Approaching Elbert's summit in July of 1997 The fun started the night before when on the drive back from Buena Vista Debbie suffered a siezure of sorts in the middle of nowhere on a dark, deserted road. Fortunately she was fine. The following morning we all awoke early, only to find Elbert buried in clouds, though the sky was clear blue over Leadville. Wondering if we should go, we decided to have breakfast first, and see if it had cleared up. Fortunately it did, and we took off for the peak. Unfortunately, this gave us a frightfully late starting time of 10am. I felt almost sure the afternoon storms would be a problem again.

Debbie and Michelle had minimal hiking experience, and I figured they were not likely to make the summit. While I wanted to mostly keep the group together, it didn't take long to realize that was impossible. Jeff was off like a shot out of a gun, and I didn't see him until the summit. As the girls were lagging behind, Allen and myself took off for the peak eager to catch up to Jeff. The sun was out, and the ascent was steep and tiring at the high altitudes. Allen and I re-surfaced on the ridge at 12,800 feet, but we were tired from going quickly to try to catch up to Jeff. At one stop I met a guy from New York of all places who had also climbed 22,831 foot Aconcagua in Argentina.

Myself, Allen and Jeff on top of the Rockies I was getting ahead of Allen as we climbed higher up the ridge, past the point of the lightning strike in 1995, but I was feeling exhausted. The altitude was clearly taking it's toll on me. Every rest I'd catch my breath and then after two or three minutes of hiking again I'd feel like resting again. Even worse were the numerous false summits encountered on the climb, draining even more energy. The only thing keeping me going at one point was not being able to have Jeff climb the peak and me, the one who organized the climb, not climb it. Soon I emerged on a high ridge and the trail plodded through two feet of snow to where I could see a fairly large group of people waiting.

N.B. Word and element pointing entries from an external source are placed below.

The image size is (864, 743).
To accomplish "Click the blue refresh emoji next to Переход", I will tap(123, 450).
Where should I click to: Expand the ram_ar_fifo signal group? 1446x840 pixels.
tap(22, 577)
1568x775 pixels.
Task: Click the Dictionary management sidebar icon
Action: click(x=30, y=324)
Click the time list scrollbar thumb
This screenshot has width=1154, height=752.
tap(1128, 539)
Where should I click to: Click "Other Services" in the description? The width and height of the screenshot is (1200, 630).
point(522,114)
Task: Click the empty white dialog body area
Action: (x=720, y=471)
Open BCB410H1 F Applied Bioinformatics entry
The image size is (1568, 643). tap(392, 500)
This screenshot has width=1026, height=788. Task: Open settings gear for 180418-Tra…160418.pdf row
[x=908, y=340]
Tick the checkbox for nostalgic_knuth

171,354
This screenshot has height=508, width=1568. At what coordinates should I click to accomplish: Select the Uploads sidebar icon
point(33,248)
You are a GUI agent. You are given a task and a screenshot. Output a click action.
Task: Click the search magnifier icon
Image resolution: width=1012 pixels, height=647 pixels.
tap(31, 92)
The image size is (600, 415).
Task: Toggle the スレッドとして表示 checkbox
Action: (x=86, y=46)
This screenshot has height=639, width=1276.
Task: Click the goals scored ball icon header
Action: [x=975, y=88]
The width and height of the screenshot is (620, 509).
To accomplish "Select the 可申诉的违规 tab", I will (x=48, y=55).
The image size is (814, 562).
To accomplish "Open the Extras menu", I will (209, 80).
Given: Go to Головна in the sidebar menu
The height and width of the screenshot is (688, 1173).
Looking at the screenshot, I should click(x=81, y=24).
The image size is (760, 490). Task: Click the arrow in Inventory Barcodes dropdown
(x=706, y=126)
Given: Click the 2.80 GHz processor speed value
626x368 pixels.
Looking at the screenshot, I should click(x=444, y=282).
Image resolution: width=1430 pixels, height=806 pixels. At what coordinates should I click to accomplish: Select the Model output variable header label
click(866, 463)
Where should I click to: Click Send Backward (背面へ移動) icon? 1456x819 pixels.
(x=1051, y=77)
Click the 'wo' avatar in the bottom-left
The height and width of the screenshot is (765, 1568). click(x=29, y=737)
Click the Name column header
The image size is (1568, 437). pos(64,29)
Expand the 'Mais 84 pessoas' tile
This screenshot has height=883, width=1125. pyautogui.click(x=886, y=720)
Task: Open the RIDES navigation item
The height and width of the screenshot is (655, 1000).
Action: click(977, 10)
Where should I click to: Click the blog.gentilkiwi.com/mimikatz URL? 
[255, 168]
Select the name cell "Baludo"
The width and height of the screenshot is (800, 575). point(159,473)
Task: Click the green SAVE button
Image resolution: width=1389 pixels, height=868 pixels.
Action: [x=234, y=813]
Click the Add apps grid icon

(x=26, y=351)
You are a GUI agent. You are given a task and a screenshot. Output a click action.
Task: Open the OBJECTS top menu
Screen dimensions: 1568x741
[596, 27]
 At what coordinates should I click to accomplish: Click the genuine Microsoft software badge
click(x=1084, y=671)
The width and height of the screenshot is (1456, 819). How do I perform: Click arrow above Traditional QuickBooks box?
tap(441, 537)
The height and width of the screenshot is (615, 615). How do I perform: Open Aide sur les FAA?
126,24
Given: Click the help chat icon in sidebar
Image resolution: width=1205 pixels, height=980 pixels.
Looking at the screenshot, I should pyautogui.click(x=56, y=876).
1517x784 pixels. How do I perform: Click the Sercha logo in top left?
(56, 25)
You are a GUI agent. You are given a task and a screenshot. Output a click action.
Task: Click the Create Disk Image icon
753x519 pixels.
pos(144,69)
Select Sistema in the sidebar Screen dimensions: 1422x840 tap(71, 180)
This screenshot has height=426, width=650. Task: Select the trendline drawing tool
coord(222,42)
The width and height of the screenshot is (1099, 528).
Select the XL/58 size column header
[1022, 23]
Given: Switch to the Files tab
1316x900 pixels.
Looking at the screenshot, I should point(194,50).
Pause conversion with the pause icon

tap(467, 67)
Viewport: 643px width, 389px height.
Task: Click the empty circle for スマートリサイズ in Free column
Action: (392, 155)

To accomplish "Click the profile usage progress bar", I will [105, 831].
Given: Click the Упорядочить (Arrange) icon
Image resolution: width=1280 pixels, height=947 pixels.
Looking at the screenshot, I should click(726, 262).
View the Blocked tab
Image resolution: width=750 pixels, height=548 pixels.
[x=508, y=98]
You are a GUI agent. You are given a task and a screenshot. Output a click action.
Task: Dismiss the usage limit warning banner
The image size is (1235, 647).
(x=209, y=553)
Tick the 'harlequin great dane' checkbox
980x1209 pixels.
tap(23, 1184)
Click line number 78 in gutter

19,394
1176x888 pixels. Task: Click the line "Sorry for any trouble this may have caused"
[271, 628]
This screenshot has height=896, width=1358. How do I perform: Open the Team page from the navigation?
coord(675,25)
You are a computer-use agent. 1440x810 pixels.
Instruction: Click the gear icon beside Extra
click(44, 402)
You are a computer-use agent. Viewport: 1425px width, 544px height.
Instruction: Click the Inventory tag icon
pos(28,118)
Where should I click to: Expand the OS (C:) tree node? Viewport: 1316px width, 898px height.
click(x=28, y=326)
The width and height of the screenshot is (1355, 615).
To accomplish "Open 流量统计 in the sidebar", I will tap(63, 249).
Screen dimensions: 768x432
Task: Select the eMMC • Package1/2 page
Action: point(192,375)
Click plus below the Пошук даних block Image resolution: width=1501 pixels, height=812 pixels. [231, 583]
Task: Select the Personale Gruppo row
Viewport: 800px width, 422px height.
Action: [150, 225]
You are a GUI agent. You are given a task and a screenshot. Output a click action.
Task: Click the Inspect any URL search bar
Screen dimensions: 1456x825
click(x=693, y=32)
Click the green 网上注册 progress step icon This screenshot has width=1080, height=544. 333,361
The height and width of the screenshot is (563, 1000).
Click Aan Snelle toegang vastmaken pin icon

I met up with Jeff, who had only been on the peak for a short while. About a dozen other hikers were on the peak enjoying the fine view. To the west I could see countless mountains, including the Maroon Bells, Snowmass Mountain, and Capitol Peak. To the north was the bland Mount Massive. Leadville was obvious below, and south was the towering La Plata Peak (great view of it from Elbert). I remarked that Allen was lagging below and I didn't think he'd make it. We took video and photos of us on the top and started down when Allen came up the final ridge. We turned back and re-ascended to the peak for more photos with all three of us.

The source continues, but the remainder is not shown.